(Data supplied)
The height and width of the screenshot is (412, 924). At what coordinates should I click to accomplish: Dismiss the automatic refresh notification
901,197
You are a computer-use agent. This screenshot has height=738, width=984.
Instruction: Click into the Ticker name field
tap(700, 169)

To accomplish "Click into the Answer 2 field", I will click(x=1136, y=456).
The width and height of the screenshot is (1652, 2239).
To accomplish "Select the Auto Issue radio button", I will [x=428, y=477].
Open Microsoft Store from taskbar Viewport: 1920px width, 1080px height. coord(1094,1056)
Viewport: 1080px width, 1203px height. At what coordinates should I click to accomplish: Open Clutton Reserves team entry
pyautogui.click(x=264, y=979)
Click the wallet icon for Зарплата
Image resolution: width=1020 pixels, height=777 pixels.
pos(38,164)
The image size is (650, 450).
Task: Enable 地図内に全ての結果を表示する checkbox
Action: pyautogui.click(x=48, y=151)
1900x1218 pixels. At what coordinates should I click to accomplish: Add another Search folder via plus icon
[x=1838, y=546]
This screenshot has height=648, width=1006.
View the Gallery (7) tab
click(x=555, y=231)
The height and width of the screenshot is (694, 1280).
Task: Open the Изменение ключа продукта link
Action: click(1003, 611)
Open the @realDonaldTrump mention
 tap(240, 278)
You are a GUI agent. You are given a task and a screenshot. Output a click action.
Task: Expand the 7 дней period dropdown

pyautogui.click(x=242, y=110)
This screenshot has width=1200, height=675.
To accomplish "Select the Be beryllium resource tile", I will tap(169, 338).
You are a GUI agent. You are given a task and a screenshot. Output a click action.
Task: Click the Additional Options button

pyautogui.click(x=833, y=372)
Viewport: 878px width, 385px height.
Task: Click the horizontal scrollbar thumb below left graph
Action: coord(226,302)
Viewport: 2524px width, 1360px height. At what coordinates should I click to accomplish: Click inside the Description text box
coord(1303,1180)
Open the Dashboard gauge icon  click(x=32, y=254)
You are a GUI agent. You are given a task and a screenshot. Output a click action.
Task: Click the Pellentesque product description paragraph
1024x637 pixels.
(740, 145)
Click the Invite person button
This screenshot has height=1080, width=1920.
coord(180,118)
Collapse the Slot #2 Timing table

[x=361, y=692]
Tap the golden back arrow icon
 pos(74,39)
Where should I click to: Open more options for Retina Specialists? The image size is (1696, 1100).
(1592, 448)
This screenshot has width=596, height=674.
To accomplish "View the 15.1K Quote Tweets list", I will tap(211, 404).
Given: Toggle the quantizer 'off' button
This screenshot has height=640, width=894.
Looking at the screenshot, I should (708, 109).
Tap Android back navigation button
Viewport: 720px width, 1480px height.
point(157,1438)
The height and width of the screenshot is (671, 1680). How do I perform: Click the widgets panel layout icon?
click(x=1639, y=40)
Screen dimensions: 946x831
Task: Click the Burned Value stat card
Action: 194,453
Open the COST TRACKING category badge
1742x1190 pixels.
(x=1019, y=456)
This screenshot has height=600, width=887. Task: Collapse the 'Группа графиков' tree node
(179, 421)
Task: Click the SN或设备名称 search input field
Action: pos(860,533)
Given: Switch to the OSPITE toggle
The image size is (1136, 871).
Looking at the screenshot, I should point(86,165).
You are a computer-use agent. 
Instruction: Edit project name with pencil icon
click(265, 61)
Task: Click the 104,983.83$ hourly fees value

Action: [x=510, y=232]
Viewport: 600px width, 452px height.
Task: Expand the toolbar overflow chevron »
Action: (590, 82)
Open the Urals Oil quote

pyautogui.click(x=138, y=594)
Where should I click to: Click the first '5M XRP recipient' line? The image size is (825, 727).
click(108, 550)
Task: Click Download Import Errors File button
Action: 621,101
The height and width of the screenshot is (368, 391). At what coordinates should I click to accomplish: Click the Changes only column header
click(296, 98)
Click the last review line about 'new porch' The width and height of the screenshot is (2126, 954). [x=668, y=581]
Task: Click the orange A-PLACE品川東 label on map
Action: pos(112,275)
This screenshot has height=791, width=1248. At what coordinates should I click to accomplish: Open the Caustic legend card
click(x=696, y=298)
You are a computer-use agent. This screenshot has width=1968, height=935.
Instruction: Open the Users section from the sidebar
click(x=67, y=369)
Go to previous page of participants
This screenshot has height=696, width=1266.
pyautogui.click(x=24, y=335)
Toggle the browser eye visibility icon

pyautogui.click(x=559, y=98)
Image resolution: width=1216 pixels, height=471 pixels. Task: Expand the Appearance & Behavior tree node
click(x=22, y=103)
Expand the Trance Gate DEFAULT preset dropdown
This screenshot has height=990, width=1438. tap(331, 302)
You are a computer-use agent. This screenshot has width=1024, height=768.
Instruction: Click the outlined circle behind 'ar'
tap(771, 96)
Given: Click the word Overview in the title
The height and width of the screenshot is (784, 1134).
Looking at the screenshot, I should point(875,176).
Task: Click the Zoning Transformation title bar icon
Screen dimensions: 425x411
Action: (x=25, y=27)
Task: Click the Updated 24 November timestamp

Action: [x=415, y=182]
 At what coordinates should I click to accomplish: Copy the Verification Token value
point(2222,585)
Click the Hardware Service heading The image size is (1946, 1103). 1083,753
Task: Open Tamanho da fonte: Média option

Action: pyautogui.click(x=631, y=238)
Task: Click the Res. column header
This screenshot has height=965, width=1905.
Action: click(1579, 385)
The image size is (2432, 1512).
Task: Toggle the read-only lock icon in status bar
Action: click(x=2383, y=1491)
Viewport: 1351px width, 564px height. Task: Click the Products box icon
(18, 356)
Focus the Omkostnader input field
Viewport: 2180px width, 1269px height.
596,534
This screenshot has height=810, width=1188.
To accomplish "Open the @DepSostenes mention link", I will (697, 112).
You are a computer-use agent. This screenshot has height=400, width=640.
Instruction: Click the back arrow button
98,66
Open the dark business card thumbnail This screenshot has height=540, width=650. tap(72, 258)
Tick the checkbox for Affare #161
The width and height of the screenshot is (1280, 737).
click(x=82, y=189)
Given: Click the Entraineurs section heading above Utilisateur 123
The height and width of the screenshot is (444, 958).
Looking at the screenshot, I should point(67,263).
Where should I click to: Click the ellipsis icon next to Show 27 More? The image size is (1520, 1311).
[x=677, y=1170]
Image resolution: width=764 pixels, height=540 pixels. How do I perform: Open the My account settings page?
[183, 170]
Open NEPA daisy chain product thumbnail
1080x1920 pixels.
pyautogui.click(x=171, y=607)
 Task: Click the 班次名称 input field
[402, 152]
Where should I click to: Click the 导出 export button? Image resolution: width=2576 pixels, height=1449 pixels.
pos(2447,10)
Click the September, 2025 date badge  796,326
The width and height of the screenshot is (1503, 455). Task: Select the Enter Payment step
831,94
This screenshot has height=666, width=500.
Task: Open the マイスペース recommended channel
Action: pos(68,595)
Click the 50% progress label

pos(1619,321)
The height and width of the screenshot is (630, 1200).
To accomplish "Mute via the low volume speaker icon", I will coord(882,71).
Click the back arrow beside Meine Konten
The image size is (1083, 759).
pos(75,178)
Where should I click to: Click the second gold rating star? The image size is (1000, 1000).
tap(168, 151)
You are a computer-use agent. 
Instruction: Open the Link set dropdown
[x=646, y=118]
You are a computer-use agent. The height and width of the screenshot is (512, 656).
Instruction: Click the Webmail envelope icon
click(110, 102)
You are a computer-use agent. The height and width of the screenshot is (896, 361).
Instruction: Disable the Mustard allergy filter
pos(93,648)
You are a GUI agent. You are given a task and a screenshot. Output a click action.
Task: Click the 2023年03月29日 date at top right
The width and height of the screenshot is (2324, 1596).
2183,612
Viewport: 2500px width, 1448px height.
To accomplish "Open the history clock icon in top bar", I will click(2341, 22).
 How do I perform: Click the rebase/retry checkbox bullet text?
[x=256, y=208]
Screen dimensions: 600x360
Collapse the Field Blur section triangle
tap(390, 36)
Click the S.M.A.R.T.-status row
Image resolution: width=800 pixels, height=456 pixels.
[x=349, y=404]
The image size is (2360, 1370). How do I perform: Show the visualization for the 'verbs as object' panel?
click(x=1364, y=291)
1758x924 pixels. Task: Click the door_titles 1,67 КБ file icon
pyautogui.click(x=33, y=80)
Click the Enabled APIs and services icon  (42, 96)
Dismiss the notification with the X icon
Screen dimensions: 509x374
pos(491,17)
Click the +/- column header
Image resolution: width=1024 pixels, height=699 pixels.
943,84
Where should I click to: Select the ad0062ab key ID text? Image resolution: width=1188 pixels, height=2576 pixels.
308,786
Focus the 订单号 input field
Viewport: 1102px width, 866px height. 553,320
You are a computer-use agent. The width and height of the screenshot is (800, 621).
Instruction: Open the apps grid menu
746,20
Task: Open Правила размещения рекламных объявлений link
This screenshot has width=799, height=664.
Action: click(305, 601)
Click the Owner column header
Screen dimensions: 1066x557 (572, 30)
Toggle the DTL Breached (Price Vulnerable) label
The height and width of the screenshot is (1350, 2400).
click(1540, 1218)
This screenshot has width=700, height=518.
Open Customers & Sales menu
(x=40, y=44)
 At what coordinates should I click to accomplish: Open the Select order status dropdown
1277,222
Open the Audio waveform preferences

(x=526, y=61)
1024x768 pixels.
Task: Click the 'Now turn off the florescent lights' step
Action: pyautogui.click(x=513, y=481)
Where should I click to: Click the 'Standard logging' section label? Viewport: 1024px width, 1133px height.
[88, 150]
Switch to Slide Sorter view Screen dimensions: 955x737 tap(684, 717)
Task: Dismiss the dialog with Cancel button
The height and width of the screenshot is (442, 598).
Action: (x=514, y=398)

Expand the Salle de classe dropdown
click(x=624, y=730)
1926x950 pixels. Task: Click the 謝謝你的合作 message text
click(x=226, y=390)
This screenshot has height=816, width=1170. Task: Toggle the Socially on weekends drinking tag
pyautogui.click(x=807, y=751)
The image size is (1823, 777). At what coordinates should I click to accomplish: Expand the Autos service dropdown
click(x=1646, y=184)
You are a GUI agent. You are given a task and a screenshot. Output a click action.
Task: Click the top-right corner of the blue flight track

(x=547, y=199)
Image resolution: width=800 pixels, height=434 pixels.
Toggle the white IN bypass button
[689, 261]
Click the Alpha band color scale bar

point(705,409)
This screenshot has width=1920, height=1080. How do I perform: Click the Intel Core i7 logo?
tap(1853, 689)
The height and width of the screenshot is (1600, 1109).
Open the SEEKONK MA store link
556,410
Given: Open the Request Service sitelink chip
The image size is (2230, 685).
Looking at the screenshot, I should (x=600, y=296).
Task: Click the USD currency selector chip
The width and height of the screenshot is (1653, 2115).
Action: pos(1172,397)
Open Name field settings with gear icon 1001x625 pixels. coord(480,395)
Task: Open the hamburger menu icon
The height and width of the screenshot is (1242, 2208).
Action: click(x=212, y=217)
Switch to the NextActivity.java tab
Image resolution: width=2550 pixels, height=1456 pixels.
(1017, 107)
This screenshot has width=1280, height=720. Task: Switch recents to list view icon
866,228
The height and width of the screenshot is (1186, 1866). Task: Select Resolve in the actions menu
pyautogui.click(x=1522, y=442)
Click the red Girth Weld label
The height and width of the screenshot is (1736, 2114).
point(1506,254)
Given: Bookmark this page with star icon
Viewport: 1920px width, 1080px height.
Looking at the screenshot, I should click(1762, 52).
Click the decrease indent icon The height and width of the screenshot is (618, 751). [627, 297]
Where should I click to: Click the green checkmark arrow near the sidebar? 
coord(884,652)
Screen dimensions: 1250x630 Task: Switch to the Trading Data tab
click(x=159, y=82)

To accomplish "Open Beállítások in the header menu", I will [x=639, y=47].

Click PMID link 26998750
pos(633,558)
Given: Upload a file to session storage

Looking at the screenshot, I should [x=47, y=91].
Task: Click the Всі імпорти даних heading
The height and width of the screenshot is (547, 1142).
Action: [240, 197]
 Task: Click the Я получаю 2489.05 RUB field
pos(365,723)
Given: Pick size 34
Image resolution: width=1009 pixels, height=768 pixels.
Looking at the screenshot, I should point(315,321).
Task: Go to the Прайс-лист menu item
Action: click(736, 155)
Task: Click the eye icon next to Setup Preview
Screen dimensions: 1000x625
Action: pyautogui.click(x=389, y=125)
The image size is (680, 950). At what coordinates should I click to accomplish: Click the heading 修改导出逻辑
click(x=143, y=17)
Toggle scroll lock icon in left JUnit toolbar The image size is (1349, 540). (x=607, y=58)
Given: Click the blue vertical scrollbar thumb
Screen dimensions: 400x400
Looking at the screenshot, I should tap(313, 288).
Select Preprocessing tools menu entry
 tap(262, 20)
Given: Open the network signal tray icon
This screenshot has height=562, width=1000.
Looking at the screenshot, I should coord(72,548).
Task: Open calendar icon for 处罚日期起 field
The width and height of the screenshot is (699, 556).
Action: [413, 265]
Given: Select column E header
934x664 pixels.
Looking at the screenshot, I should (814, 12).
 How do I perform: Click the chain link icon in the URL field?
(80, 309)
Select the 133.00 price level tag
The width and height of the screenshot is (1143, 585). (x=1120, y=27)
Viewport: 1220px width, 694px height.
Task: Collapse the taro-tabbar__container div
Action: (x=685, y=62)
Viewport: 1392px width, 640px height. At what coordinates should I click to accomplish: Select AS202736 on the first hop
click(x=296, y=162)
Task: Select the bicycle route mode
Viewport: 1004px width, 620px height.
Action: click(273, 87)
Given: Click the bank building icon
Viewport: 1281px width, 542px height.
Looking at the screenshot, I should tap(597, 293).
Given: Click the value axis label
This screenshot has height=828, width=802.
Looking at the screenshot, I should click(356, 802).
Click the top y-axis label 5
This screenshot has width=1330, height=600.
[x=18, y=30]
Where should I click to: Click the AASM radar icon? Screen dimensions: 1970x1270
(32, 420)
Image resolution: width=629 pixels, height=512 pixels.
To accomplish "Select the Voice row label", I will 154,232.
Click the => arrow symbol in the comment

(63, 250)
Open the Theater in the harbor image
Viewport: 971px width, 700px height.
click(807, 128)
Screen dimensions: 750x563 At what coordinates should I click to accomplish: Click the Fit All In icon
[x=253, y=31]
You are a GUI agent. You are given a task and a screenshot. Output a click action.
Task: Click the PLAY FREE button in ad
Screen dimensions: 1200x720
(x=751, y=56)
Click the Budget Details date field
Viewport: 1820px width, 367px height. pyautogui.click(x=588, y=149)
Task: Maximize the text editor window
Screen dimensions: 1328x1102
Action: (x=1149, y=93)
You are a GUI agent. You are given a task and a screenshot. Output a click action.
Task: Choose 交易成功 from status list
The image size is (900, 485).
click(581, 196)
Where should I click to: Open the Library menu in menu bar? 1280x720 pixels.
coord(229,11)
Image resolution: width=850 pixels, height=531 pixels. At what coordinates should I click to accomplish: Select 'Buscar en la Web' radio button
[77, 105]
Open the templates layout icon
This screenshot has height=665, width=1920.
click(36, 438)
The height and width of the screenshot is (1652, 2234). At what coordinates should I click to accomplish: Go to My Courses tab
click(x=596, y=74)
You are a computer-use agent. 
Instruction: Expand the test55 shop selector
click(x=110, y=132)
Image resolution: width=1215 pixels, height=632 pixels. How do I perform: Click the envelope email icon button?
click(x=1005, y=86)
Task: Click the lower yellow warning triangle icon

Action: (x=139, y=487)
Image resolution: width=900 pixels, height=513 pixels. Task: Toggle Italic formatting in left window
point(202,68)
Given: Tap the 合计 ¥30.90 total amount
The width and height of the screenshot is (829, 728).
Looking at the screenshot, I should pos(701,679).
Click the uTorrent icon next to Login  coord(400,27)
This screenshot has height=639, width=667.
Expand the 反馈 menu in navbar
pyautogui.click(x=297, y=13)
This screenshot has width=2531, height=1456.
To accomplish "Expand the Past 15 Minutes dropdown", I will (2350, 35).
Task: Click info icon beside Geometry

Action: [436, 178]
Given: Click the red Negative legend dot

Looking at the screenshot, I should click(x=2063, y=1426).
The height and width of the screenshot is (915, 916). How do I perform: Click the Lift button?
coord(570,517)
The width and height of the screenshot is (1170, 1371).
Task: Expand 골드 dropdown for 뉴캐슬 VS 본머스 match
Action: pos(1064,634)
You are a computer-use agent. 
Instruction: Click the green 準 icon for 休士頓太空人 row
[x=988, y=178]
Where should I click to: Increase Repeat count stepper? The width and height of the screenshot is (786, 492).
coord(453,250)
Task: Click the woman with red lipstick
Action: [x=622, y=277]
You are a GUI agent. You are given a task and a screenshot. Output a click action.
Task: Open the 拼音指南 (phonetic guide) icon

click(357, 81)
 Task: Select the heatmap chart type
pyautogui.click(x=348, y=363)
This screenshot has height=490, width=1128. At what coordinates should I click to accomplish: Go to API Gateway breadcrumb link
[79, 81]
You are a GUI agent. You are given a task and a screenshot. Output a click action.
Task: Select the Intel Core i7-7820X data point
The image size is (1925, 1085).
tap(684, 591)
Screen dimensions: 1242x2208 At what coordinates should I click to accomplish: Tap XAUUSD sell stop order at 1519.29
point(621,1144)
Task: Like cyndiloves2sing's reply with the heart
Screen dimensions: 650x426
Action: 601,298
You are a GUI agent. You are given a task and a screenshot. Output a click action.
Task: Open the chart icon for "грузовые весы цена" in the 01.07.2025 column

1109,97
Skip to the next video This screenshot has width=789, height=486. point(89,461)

(Your goal) Reproduce the records above verbatim, from the line that contains "Click PMID link 26998750" through the line that contains "Looking at the screenshot, I should tap(313, 288).", inclusive.

(Solution for this problem)
Click PMID link 26998750
pos(633,558)
Given: Upload a file to session storage

Looking at the screenshot, I should [x=47, y=91].
Task: Click the Всі імпорти даних heading
The height and width of the screenshot is (547, 1142).
Action: [240, 197]
 Task: Click the Я получаю 2489.05 RUB field
pos(365,723)
Given: Pick size 34
Image resolution: width=1009 pixels, height=768 pixels.
Looking at the screenshot, I should point(315,321).
Task: Go to the Прайс-лист menu item
Action: click(736, 155)
Task: Click the eye icon next to Setup Preview
Screen dimensions: 1000x625
Action: pyautogui.click(x=389, y=125)
The image size is (680, 950). At what coordinates should I click to accomplish: Click the heading 修改导出逻辑
click(x=143, y=17)
Toggle scroll lock icon in left JUnit toolbar The image size is (1349, 540). (x=607, y=58)
Given: Click the blue vertical scrollbar thumb
Screen dimensions: 400x400
Looking at the screenshot, I should tap(313, 288).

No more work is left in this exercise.